Istilah balanced scorecard terdiri dari 2 kata yaitu balanced (berimbang) dan scorecard (kartu skor). Kata berimbang (balanced) dapat diartikan dengan kinerja yang diukur secara berimbang dari 2 sisi yaitu sisi keuangan dan non keuangan, mencakup jangka pendek dan jangka panjang serta melibatkan bagian internal dan eksternal, sedangkan pengertian kartu skor (scorecard) adalah suatu kartu yang digunakan untuk mencatat skor hasil kinerja baik untuk kondisi sekarang ataupun untuk perencanaan di masa yang akan datang.

Dari definisi tersebut pengertian sederhana dari balanced scorecard adalah kartu skor yang digunakan untuk mengukur kinerja dengan memperhatikan keseimbangan antara sisi keuangan dan non keuangan, antara jangka pendek dan jangka panjang serta melibatkan factor internal dan eksternal.
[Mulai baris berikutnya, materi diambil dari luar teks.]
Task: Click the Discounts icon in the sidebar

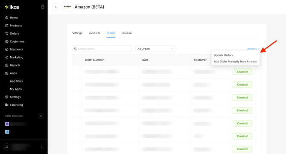Action: (7, 49)
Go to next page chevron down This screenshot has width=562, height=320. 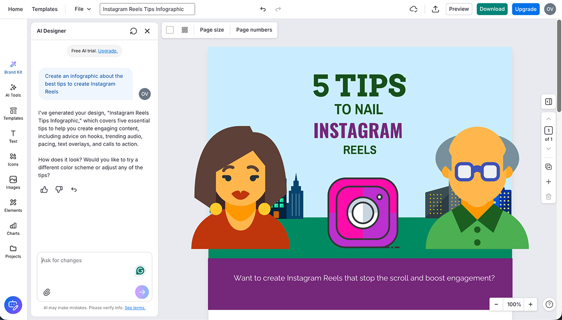(x=548, y=149)
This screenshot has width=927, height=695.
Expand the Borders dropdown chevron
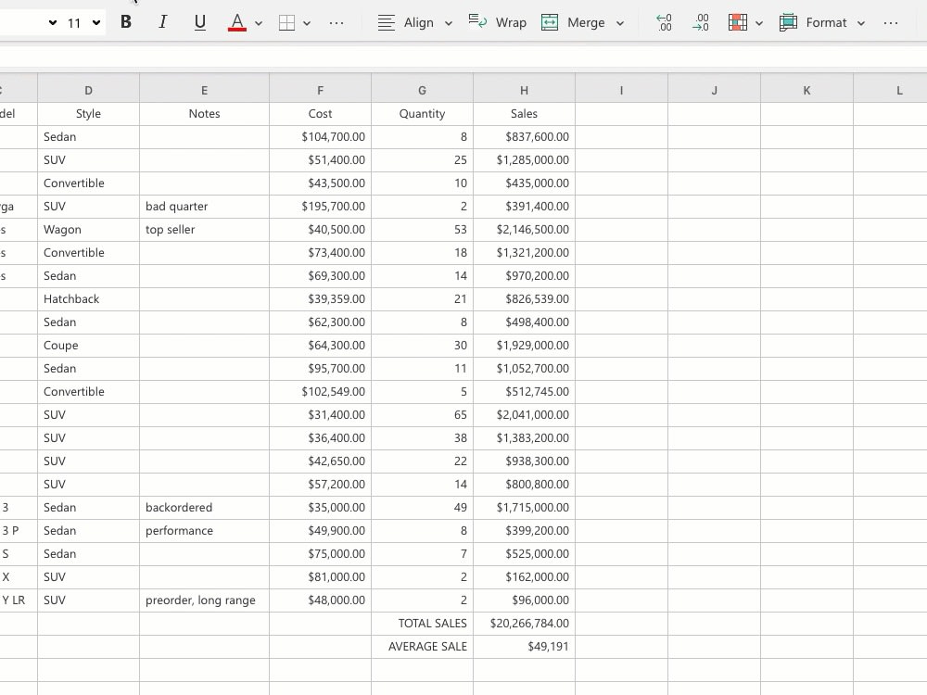click(x=308, y=22)
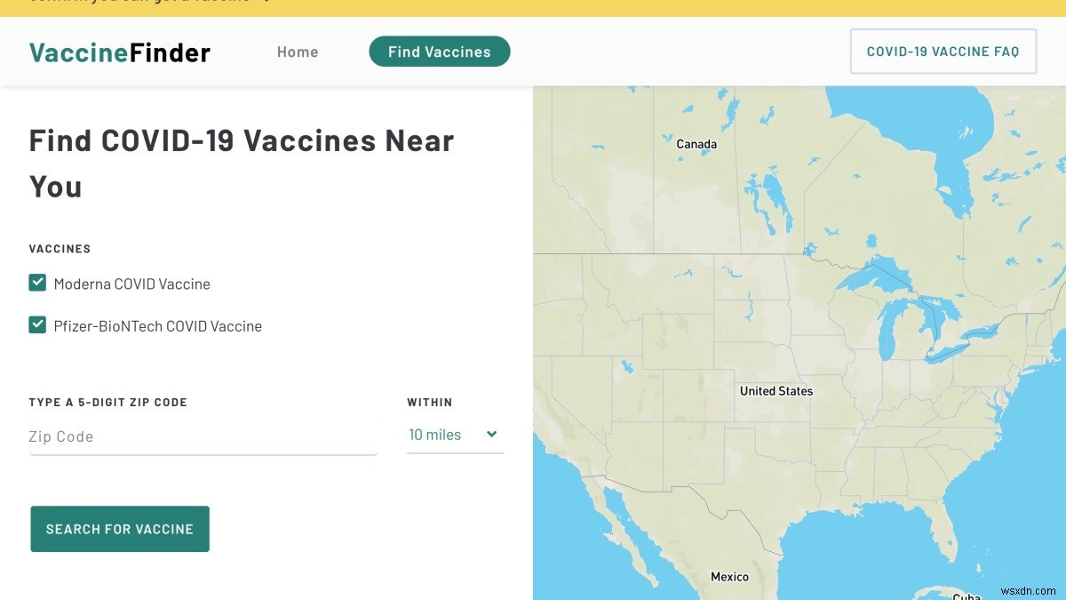1066x600 pixels.
Task: Click the Mexico label on the map
Action: (x=729, y=576)
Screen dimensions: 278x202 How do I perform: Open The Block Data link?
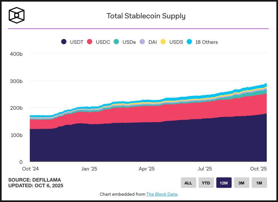click(x=161, y=194)
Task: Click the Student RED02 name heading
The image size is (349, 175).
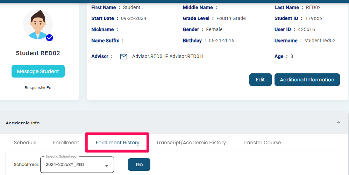Action: coord(38,53)
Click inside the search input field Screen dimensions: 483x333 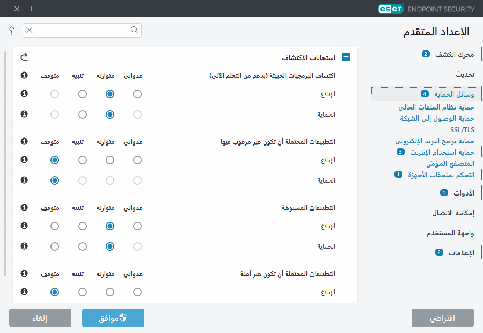coord(81,31)
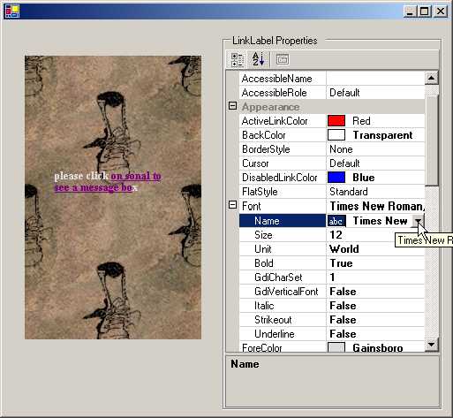Image resolution: width=453 pixels, height=418 pixels.
Task: Collapse the Font property node
Action: [x=232, y=205]
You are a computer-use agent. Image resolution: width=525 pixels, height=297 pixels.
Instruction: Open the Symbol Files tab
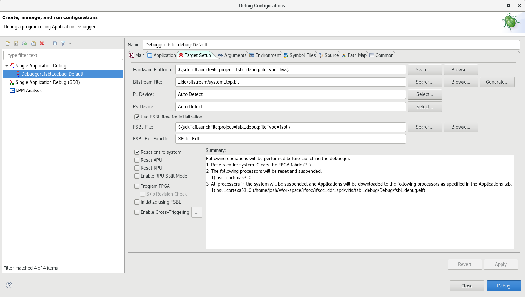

Dari hasil studi dan riset yang dilakukan disimpulkan bahwa untuk mengukur kinerja masa depan, diperlukan pengukuran yang komprehensif yang mencakup 4 perspektif yaitu: keuangan, customer, proses bisnis/intern, dan pembelajaran-pertumbuhan. Berdasarkan konsep balanced scorecard ini kinerja keuangan sebenarnya merupakan akibat atau hasil dari kinerja non keuangan (costumer, proses bisnis, dan pembelajaran). Pada awal perkembangan penerapan konsep balanced scorecard, perusahan-perusahaan yang ikut sebagai "kelinci percobaan" mengalami pelipatgandaan kinerja keuangan mereka.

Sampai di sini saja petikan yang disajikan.